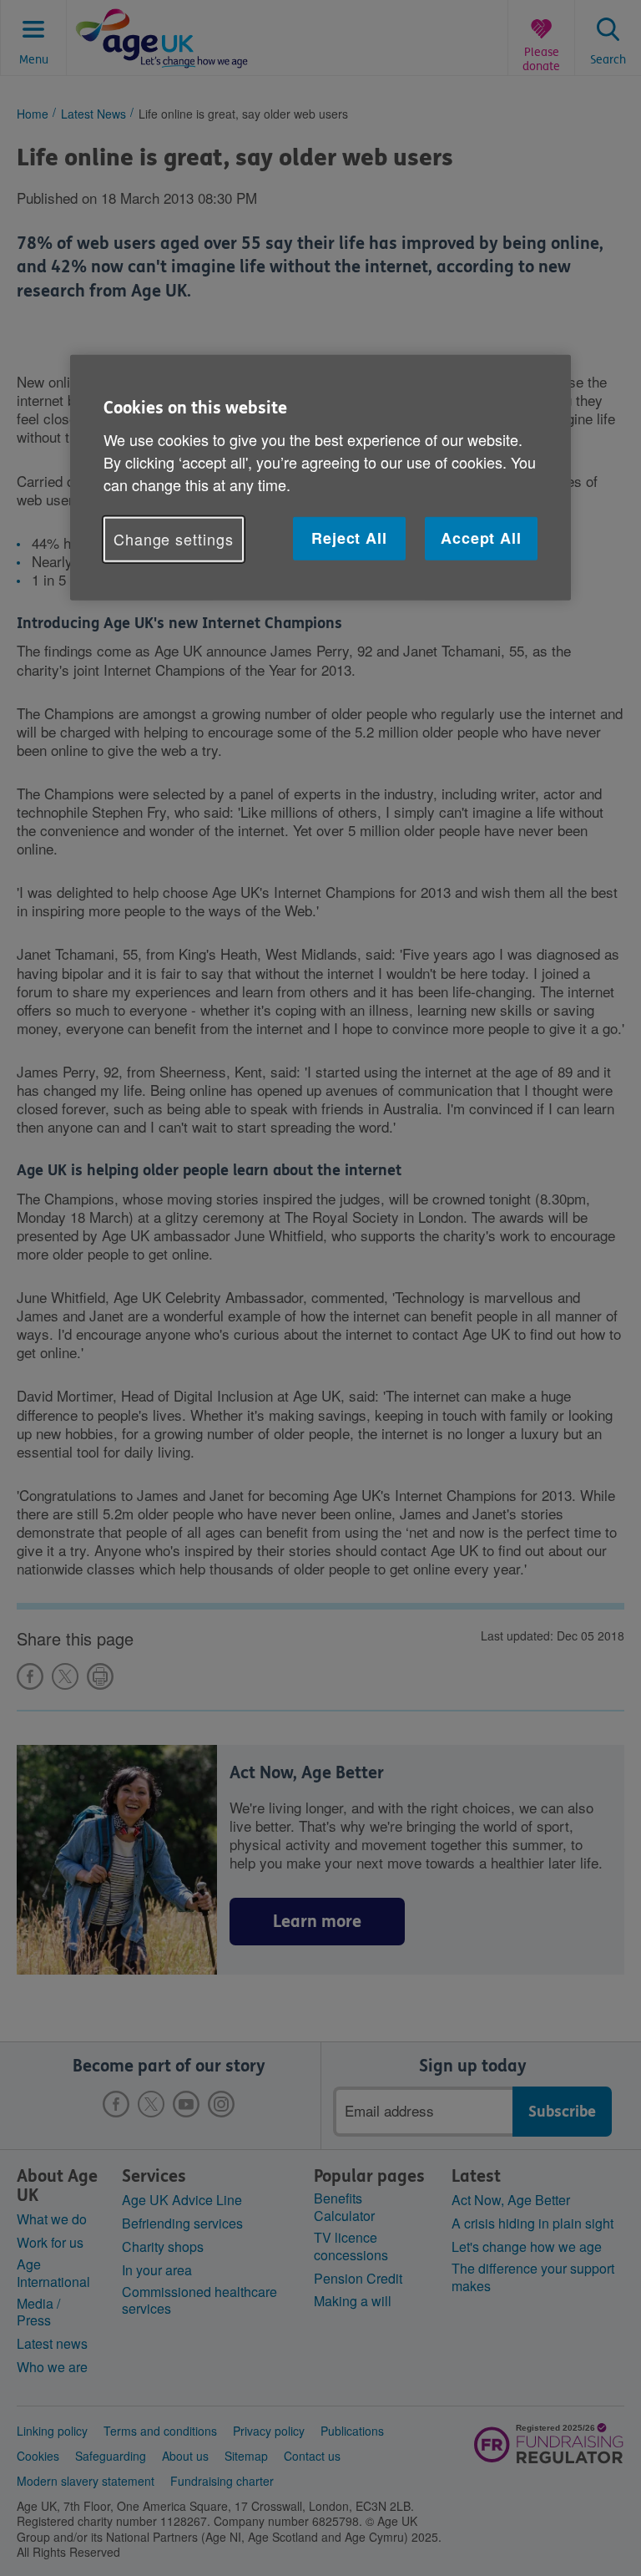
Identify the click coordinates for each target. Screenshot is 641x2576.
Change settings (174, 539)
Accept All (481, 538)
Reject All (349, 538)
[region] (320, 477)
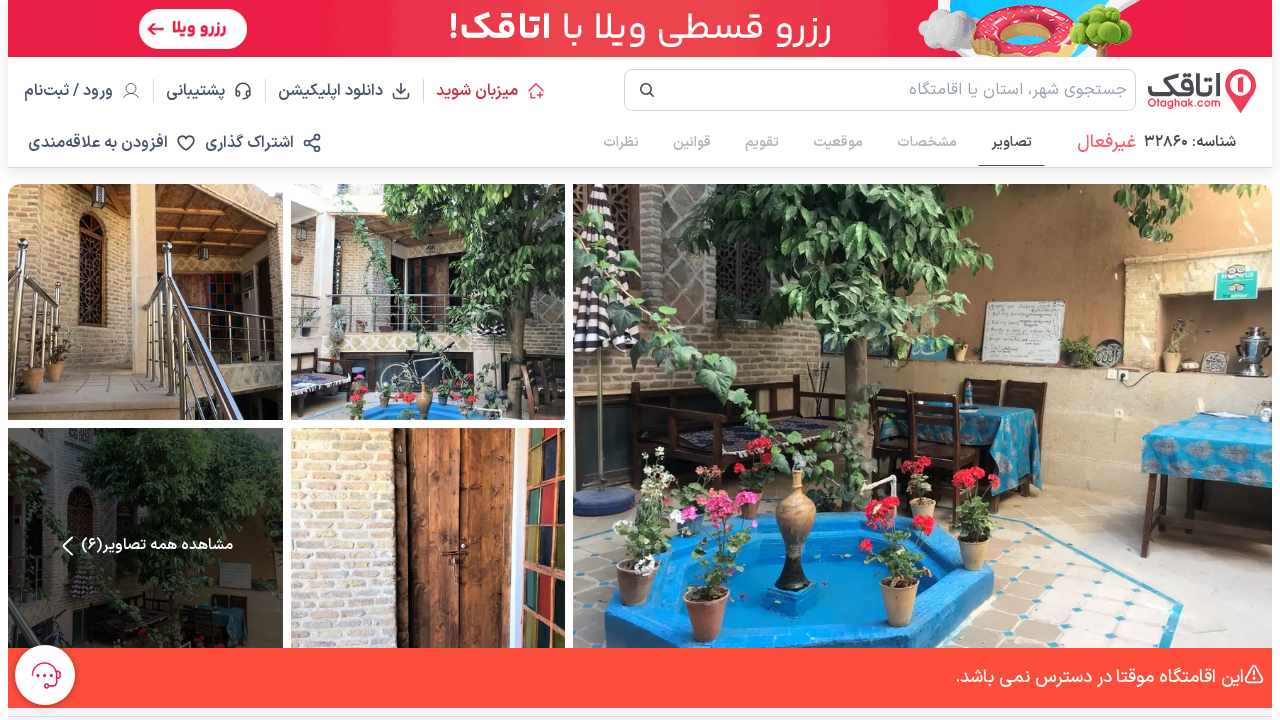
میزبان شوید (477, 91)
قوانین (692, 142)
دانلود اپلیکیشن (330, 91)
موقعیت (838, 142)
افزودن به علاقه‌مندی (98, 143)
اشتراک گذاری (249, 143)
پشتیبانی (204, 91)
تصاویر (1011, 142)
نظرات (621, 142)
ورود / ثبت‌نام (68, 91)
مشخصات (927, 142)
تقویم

============

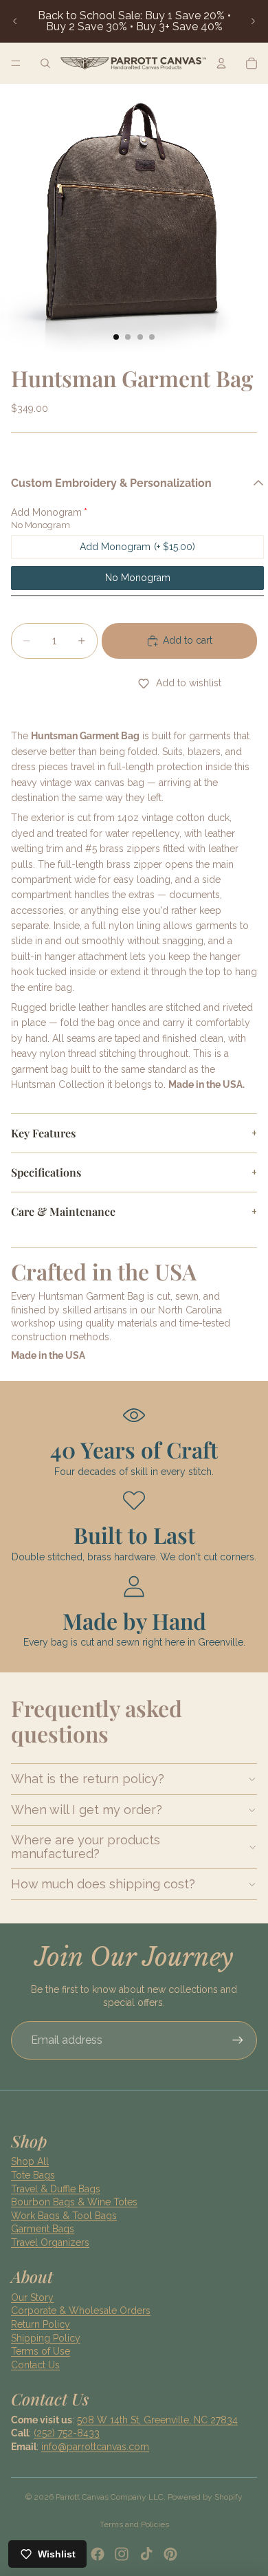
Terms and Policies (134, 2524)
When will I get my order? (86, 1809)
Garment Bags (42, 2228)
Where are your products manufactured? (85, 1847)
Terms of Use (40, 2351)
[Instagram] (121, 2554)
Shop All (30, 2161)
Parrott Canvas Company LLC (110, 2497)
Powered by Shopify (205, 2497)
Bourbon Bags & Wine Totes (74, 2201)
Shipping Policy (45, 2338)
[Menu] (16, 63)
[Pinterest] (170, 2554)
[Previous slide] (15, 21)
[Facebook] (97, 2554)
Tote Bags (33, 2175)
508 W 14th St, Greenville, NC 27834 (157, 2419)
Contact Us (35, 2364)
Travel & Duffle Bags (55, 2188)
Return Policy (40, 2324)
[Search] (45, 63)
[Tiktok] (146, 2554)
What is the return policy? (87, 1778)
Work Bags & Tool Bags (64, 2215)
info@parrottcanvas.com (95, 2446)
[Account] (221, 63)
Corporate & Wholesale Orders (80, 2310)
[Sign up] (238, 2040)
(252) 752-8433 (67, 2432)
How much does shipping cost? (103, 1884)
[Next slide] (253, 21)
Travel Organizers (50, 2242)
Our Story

============

> Work to be completed
What should come back is an exact copy of the lines above from the line with "Identify the click" to the line with "موقعیت (838, 142)", both included, minus the pictures.

> Response to this exercise
Identify the click coordinates for each target. Screenshot is 641x2576.
Change settings (174, 539)
Accept All (481, 538)
Reject All (349, 538)
[region] (320, 477)
میزبان شوید (477, 91)
قوانین (692, 142)
دانلود اپلیکیشن (330, 91)
موقعیت (838, 142)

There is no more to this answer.